● **DATA TO PROCESS**:

.....

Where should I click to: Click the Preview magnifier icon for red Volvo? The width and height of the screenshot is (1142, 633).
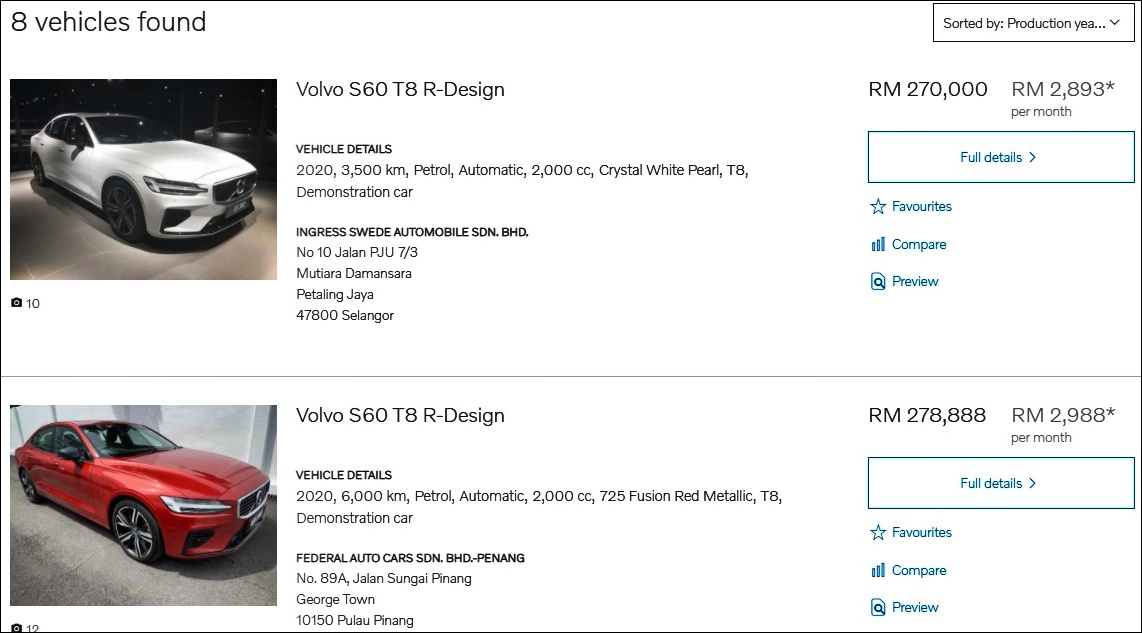point(878,608)
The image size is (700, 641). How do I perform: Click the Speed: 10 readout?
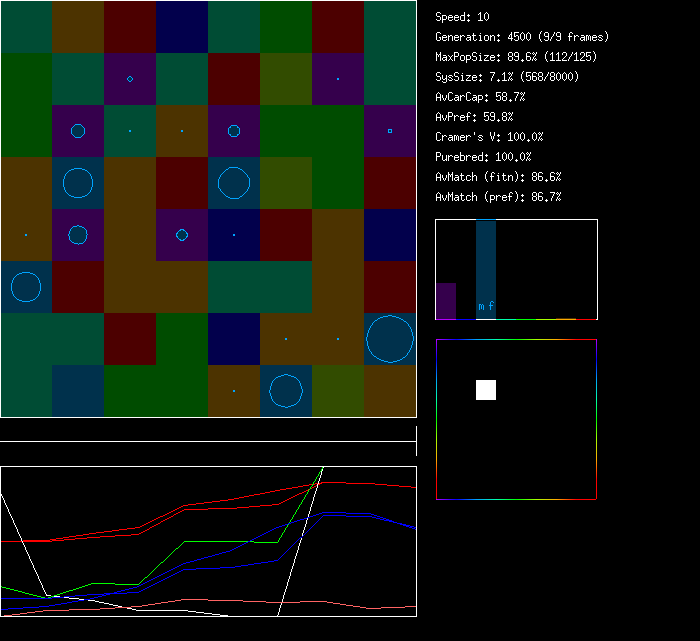[462, 17]
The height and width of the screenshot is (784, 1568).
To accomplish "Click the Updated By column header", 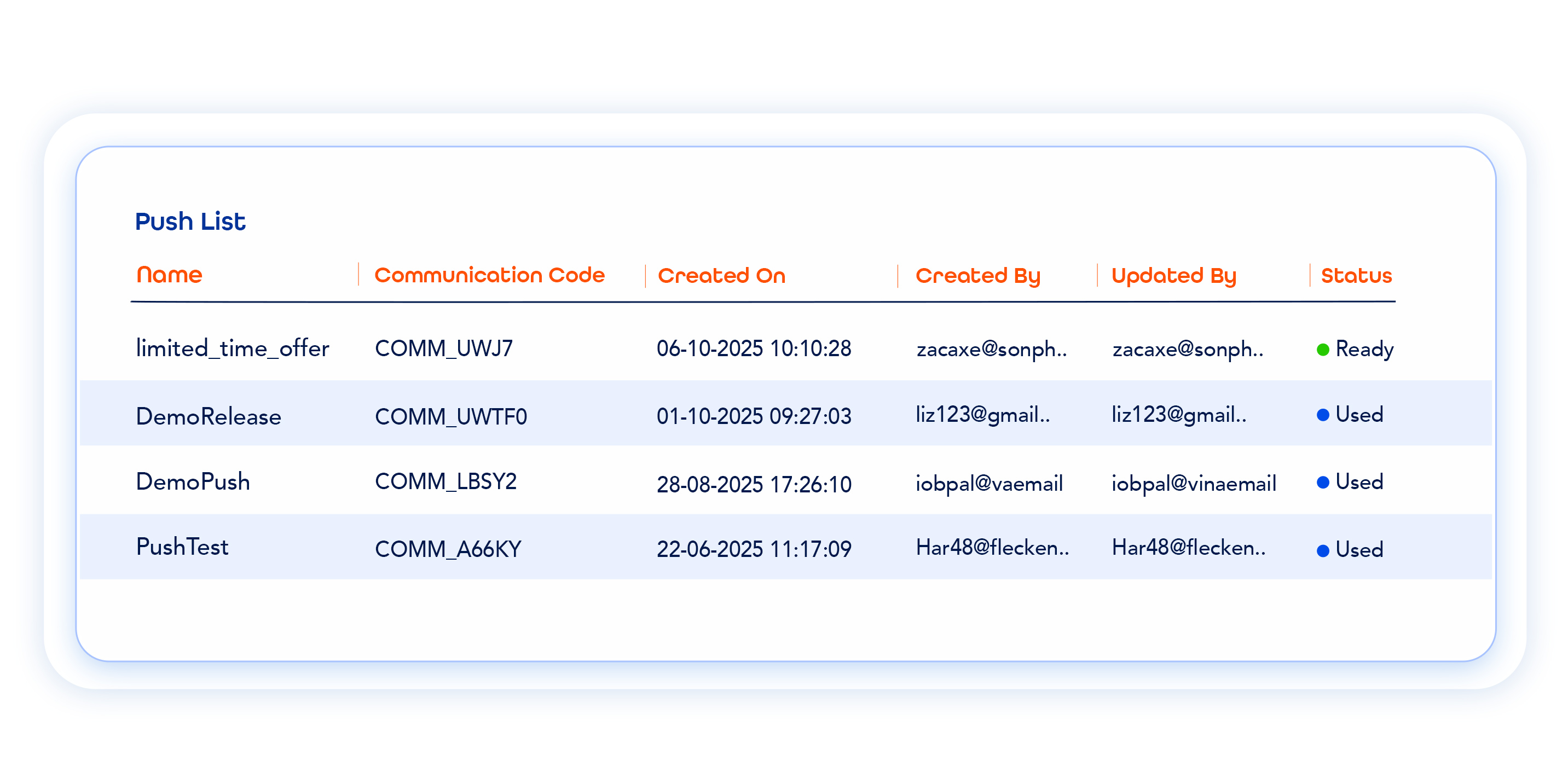I will (1173, 276).
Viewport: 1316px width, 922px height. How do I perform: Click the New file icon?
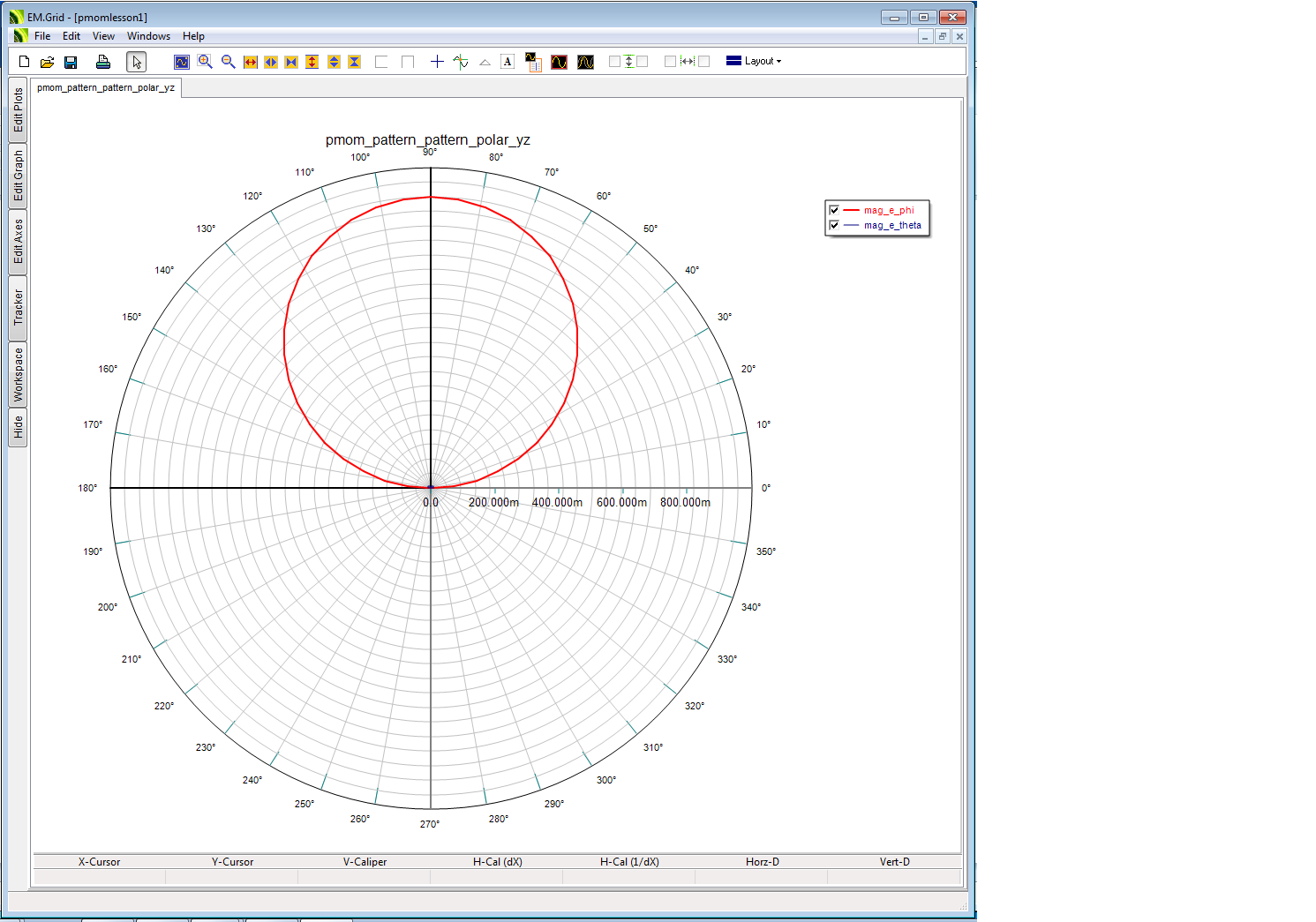[x=24, y=62]
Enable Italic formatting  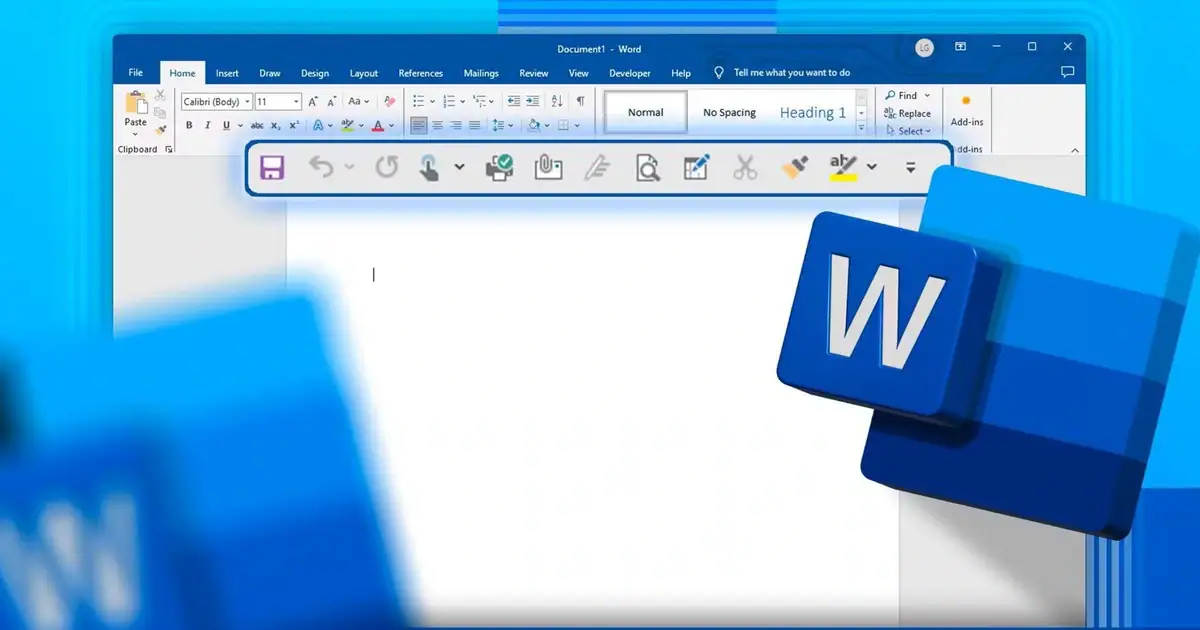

.....

● **DIRECTION**: List each line of the records that contains the string "screenshot", matching case exactly.

● **REPLY TO THE EXERCISE**:
Where should I click to: Click the Preview magnifier icon for red Volvo? The width and height of the screenshot is (1142, 633).
The height and width of the screenshot is (784, 1568).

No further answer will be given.